「パッセンジャー」85点(100点満点中)
監督:モルテン・ティルドゥム 出演:ジェニファー・ローレンス クリス・プラット

宇宙の果てで二人ぼっち

「パッセンジャー」は抜群に面白いシチュエーション設定とよくできたセット、説得力をもって描かれた人間ドラマの3点が揃った見事なSFである。

5000人を乗せた超長距離航行宇宙船のエコノミークラスに乗っていた乗客ジム(クリス・プラット)は、ふと目が覚める。信じがたいことに彼のコールドスリープの機械が故障し、予定より90年も早く覚醒してしまったのだ。クルーも誰一人起きておらず船は全自動で運航している。このままでは宇宙の果てでのたれ死ぬ。そんなジムは、同じように目覚めたファーストクラスの乗客オーロラ(ジェニファー・ローレンス)と協力して事態を打開しようと試みるが……。

この映画はネタバレ厳禁事項があるので紹介が難しいのだが、一言で言えば最も重要なのは、この二人の恋愛劇の側面といえるだろう。

決して普通ではない出会い方をした男女の関係がどう盛り上がり、破綻するのか。あるいはかけがえのない関係にまで昇華するのか。そのメカニズムと経過を見事に描いている。宇宙船内部の探検や問題解決のための試行錯誤がおもしろすぎるので一見目立たないが、これこそが最大の見どころだと私は思う。

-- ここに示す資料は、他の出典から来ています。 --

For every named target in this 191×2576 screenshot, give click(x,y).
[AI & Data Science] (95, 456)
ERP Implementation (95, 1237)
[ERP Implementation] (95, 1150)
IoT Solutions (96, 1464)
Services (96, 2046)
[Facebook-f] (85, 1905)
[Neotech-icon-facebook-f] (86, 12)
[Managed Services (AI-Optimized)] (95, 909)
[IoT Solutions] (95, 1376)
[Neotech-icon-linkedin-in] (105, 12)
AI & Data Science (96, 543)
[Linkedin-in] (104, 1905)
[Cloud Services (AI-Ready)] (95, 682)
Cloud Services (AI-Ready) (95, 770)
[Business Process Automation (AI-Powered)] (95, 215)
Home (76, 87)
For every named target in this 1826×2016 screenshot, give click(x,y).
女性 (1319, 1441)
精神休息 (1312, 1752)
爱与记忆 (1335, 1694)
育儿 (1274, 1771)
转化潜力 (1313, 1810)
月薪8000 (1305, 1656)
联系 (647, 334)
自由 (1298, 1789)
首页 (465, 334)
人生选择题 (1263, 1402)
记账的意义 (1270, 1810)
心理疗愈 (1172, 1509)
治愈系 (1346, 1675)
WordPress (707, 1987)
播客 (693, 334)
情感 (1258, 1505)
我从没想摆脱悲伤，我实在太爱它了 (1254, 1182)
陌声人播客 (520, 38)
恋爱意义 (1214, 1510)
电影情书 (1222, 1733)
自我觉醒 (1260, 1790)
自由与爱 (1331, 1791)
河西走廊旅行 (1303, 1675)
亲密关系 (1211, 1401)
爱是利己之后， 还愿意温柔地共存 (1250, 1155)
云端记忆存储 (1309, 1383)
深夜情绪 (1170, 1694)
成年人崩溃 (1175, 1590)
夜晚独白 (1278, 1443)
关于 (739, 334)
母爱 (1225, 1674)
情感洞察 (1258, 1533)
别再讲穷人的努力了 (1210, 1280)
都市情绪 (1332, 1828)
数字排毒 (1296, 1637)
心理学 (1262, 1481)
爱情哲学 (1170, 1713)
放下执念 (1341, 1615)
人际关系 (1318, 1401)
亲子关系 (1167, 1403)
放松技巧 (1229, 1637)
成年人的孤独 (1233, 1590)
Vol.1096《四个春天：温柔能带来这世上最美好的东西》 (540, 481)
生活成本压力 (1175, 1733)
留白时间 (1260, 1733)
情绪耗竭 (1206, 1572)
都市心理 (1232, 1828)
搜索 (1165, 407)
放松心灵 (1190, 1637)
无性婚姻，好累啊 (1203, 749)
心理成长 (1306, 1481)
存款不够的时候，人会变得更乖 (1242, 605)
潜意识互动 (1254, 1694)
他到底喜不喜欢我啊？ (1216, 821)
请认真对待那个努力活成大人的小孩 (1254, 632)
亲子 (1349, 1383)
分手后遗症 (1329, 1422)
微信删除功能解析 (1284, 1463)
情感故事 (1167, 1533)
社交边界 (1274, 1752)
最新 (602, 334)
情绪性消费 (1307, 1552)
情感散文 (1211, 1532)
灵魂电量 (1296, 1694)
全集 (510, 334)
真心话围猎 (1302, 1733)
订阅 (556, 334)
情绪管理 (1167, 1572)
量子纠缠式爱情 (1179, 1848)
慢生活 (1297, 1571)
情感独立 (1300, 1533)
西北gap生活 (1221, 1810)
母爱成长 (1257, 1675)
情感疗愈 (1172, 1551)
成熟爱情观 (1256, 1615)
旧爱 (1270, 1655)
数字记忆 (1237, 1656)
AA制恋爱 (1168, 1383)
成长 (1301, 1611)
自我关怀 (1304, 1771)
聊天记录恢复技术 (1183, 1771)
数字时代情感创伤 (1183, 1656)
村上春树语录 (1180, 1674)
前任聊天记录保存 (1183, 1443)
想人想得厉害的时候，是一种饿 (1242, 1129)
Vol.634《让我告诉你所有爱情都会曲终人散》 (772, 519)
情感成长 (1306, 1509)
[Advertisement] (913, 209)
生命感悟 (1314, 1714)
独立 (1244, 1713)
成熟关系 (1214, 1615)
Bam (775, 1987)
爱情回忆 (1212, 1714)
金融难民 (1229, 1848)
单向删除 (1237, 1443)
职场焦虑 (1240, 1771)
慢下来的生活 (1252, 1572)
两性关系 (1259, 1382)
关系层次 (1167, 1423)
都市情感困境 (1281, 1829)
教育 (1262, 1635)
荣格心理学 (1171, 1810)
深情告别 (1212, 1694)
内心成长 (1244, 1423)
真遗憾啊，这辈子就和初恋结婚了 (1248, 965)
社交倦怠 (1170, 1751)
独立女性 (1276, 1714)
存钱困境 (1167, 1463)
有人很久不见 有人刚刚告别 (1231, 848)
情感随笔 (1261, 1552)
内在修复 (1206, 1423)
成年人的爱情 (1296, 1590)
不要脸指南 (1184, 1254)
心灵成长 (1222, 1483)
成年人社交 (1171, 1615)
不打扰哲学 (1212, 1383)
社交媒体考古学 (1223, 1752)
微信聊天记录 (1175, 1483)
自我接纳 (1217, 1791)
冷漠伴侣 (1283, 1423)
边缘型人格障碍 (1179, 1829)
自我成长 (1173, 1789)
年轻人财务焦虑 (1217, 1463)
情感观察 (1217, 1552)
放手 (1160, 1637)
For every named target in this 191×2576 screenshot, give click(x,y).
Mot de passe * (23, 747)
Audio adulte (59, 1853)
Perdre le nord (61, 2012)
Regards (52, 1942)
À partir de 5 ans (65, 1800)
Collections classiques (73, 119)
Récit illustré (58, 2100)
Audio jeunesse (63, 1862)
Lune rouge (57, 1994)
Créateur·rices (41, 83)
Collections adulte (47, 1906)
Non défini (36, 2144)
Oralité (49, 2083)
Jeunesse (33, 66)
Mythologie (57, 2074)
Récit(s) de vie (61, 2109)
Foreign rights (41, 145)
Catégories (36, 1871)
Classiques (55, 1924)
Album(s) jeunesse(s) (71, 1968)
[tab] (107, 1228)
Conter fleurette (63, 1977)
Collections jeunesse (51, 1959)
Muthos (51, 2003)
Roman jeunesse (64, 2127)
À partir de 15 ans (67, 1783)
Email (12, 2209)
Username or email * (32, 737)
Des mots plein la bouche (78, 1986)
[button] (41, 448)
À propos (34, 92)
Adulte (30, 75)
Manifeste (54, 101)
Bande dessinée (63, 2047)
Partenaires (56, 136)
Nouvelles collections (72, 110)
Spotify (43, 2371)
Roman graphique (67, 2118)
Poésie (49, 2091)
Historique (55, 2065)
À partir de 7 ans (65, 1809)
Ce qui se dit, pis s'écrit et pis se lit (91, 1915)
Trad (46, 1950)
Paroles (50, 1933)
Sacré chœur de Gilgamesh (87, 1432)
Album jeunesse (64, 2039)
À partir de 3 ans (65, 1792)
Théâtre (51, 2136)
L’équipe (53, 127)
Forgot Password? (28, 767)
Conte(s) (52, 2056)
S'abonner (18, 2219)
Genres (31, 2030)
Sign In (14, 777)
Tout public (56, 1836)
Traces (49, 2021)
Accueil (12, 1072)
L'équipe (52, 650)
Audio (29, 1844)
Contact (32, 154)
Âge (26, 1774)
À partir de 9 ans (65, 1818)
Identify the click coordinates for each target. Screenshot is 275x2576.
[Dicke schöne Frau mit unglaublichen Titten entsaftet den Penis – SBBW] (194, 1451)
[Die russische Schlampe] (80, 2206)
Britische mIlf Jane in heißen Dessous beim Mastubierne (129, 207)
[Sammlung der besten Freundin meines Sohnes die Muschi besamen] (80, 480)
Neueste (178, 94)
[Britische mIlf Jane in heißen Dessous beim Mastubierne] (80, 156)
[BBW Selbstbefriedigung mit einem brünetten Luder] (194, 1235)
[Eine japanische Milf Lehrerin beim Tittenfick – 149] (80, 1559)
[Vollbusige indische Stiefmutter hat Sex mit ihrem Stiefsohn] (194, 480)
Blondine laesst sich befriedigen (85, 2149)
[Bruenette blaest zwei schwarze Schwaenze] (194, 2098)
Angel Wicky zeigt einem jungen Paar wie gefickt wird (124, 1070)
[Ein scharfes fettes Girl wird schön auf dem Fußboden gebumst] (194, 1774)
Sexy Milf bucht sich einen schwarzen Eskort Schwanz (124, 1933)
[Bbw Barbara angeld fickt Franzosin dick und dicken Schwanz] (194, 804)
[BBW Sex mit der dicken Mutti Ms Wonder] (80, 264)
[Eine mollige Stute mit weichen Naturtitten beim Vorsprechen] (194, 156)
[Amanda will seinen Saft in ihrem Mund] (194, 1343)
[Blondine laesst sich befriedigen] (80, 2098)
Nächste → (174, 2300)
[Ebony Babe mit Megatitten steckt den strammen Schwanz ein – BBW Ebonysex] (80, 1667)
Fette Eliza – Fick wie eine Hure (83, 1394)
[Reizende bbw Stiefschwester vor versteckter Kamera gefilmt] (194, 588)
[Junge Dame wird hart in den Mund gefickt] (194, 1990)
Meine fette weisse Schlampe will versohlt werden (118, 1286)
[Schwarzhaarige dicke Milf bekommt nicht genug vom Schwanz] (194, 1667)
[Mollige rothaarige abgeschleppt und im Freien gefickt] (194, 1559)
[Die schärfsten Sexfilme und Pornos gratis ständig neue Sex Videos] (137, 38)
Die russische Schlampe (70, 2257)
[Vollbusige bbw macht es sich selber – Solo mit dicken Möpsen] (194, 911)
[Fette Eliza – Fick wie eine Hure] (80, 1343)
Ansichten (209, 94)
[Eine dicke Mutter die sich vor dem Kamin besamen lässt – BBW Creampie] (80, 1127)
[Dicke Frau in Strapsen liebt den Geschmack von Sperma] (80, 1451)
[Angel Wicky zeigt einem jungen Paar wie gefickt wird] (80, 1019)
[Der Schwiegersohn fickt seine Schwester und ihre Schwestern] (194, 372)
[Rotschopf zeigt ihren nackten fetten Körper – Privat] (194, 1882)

ここがよくできているから、この意外なラストにも人々は説得力を感じ、大いに納得するはずだ。さすがはブラックリスト脚本、お話で勝負できる映画といえる。

登場人物が極めて少ない密室劇を、とてつもないスケールの舞台でみせる点もまた面白い。ヒロインのジェニファー・ローレンスがキャリア最高レベルの魅力的な役作りで仕上げてきた点も褒めておきたいところだ。

気の強い有能な女が恋をする、そして可愛い女に変わる。その説得力とキュートさ。白い水着が似合うセクシーな女でもあり、男がその人生をかけてもモノにしたくなる説得力を有している。

自分ならどうこの困難に立ち向かうか。それが本作の基本的な楽しみ方だが、同じようにこんなに完璧な女をどう落とすか、その点をたっぷり妄想できるようになっている。

まさに男のための妄想映画。女性にとっては妄想される側ではあるのだが、同じようにジェニファー・ローレンスに感情移入して楽しむこともできるだろう。ぜひカップルで楽しんでいただきたい。